_Stated problem_
Put the lines from the one containing "The width and" through the one containing "(x=339, y=29)", both included, into a JSON list of strings with one string per line, skipping blank lines. Leave the pictures out of the list.

_Dataset rows_
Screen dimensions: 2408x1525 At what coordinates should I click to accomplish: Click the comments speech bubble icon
...
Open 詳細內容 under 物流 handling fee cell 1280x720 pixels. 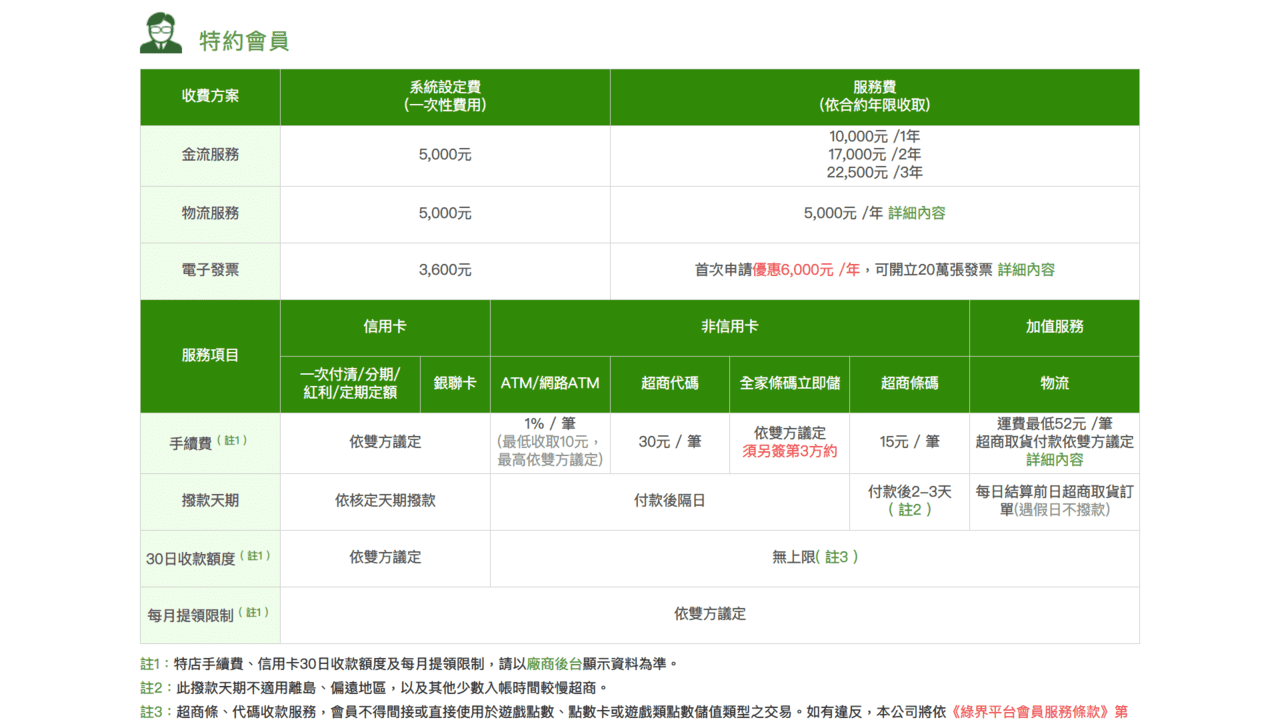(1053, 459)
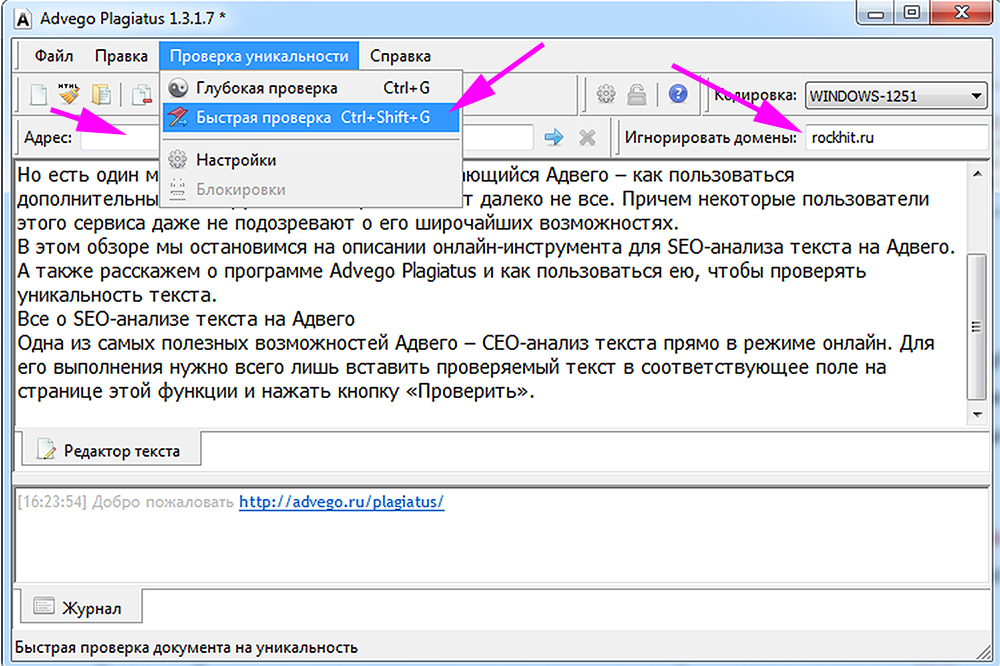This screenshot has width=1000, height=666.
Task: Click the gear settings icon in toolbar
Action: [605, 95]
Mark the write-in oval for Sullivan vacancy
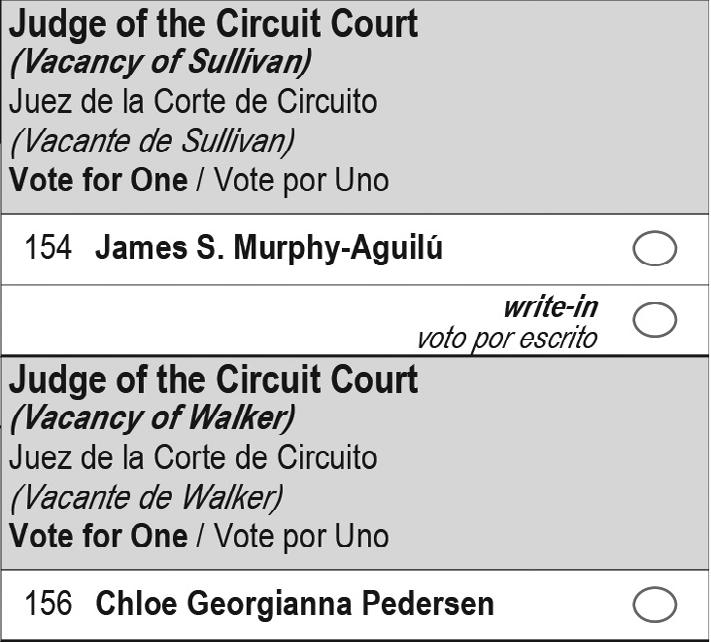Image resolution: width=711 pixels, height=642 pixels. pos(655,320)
--
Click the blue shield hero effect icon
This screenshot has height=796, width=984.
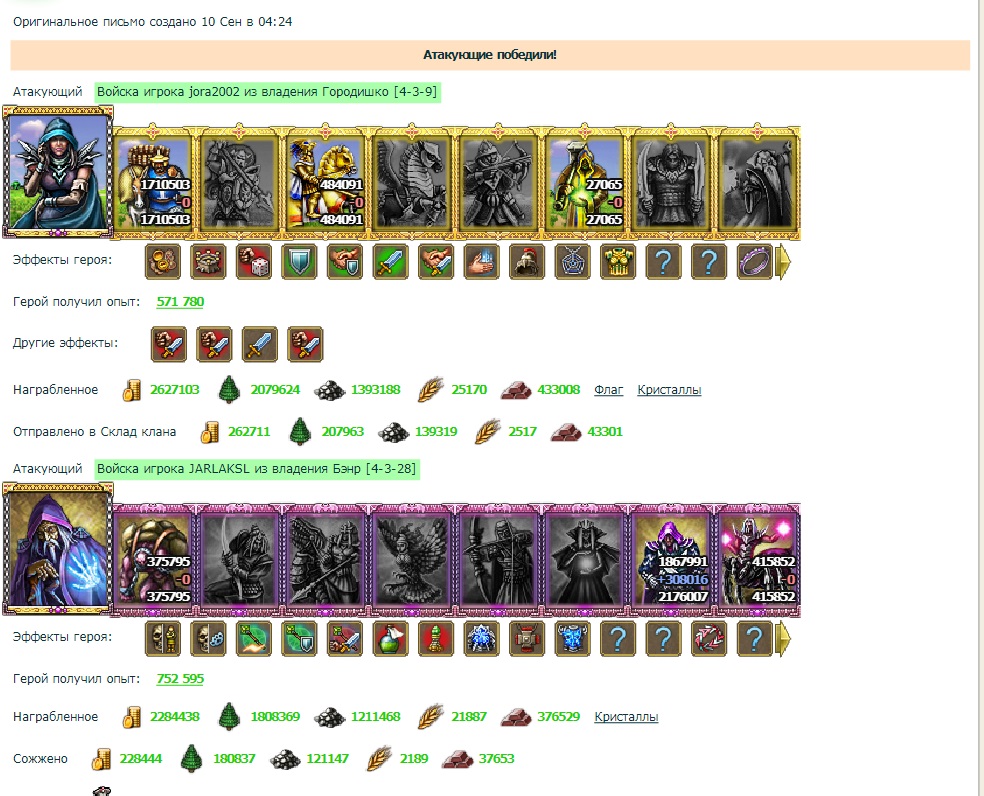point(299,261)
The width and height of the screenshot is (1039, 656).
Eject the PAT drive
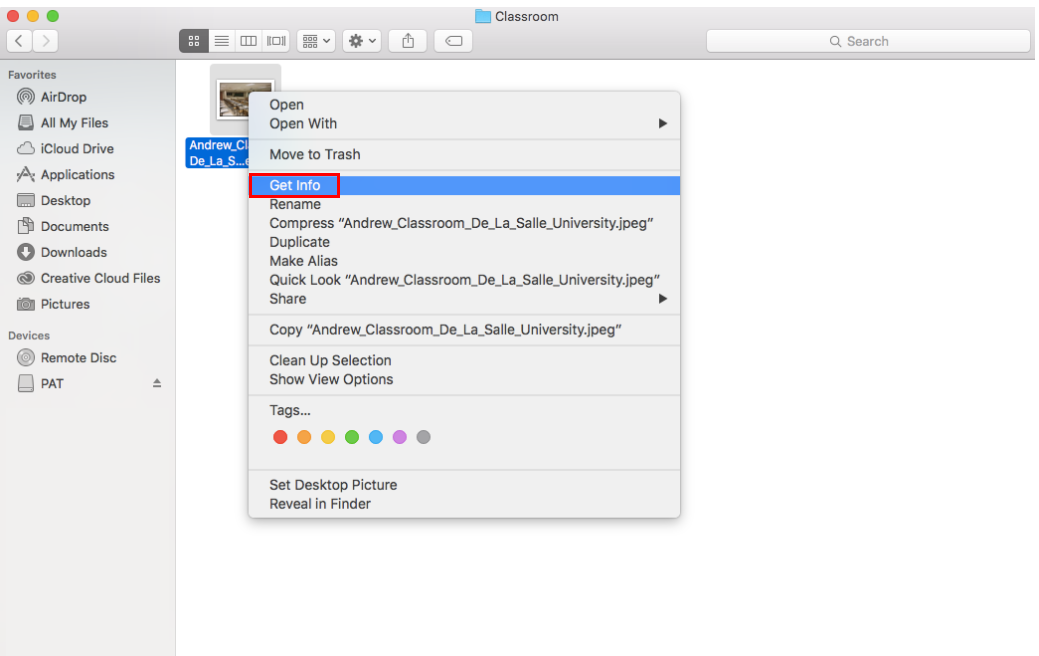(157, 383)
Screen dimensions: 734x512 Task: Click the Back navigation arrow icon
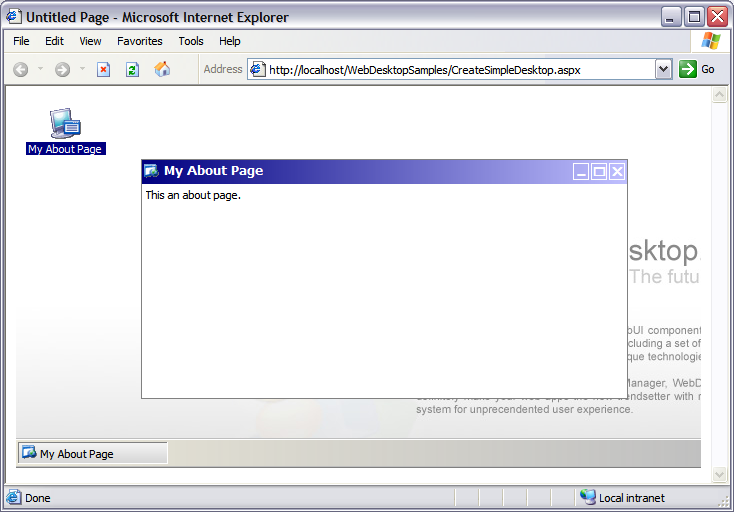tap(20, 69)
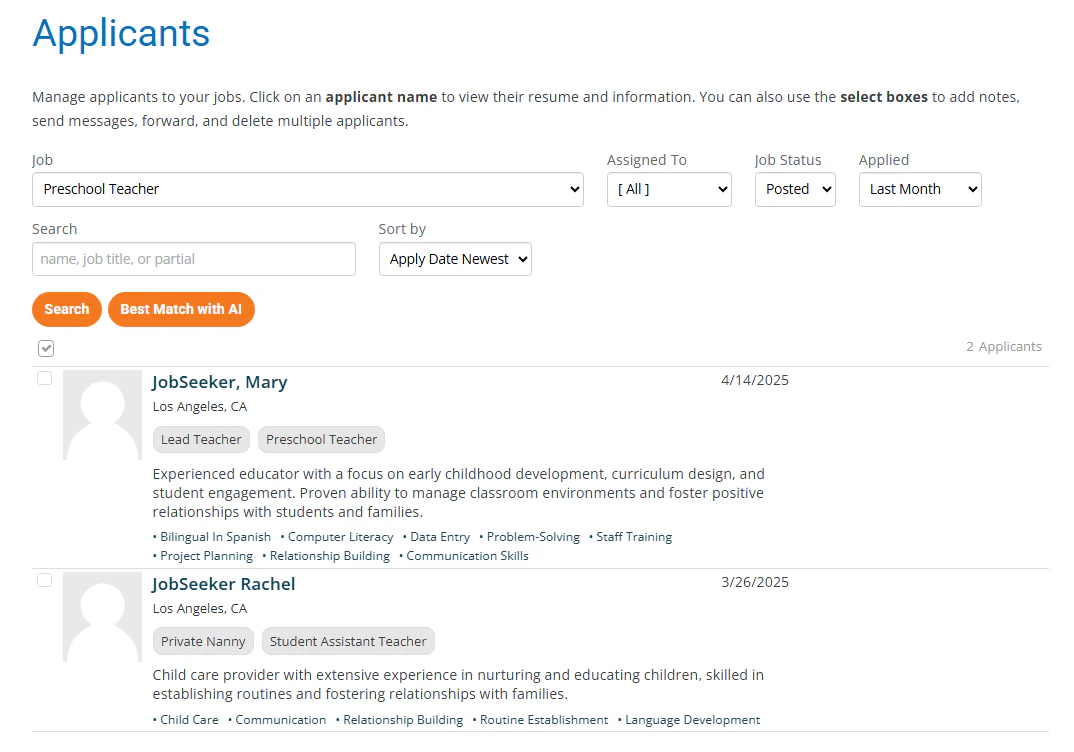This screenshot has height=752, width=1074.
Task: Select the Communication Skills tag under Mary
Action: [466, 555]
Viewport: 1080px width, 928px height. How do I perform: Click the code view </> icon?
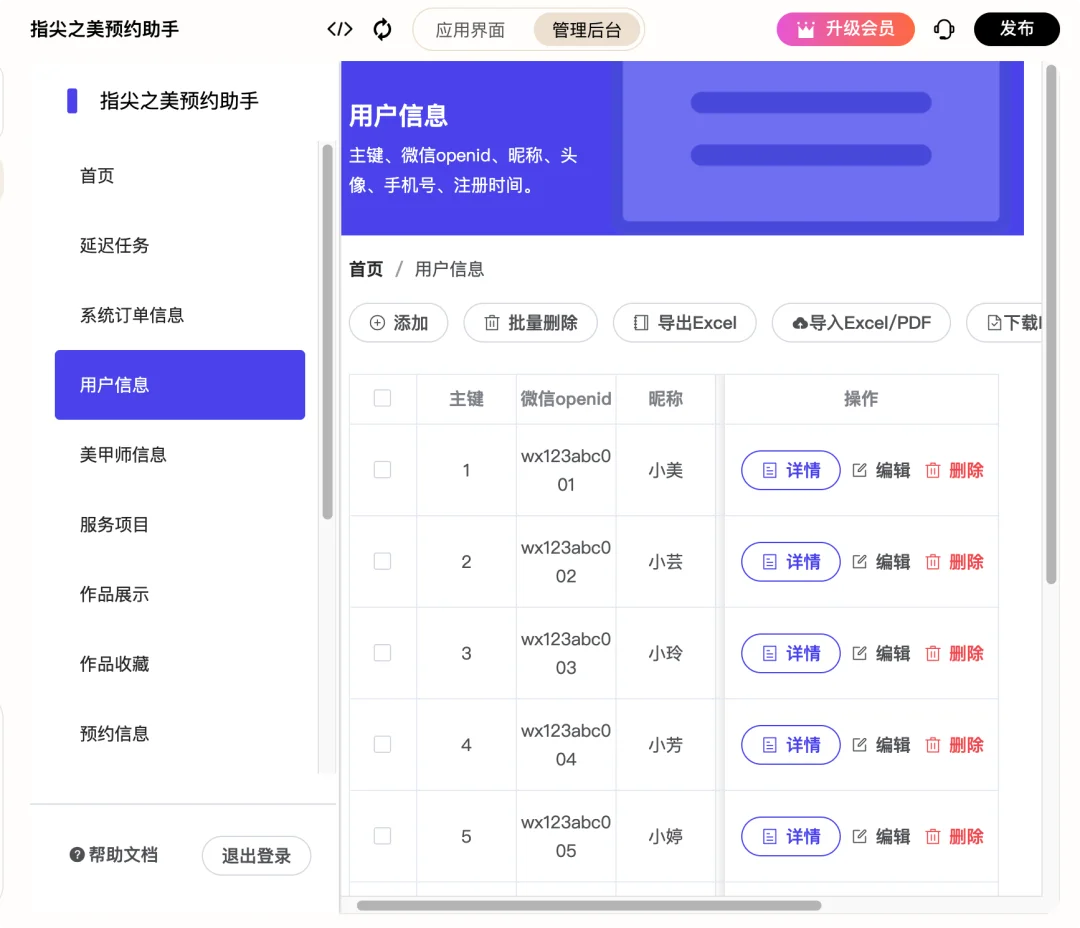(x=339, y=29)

_Exercise answer_
[
  "The width and height of the screenshot is (1039, 656).",
  "Eject the PAT drive",
  "(157, 383)",
  "Screen dimensions: 734x512 Task: Click the Back navigation arrow icon",
  "tap(20, 69)",
  "This screenshot has height=752, width=1074.",
  "Task: Select the Communication Skills tag under Mary",
  "Action: [466, 555]",
  "Viewport: 1080px width, 928px height. How do I perform: Click the code view </> icon?",
  "(x=339, y=29)"
]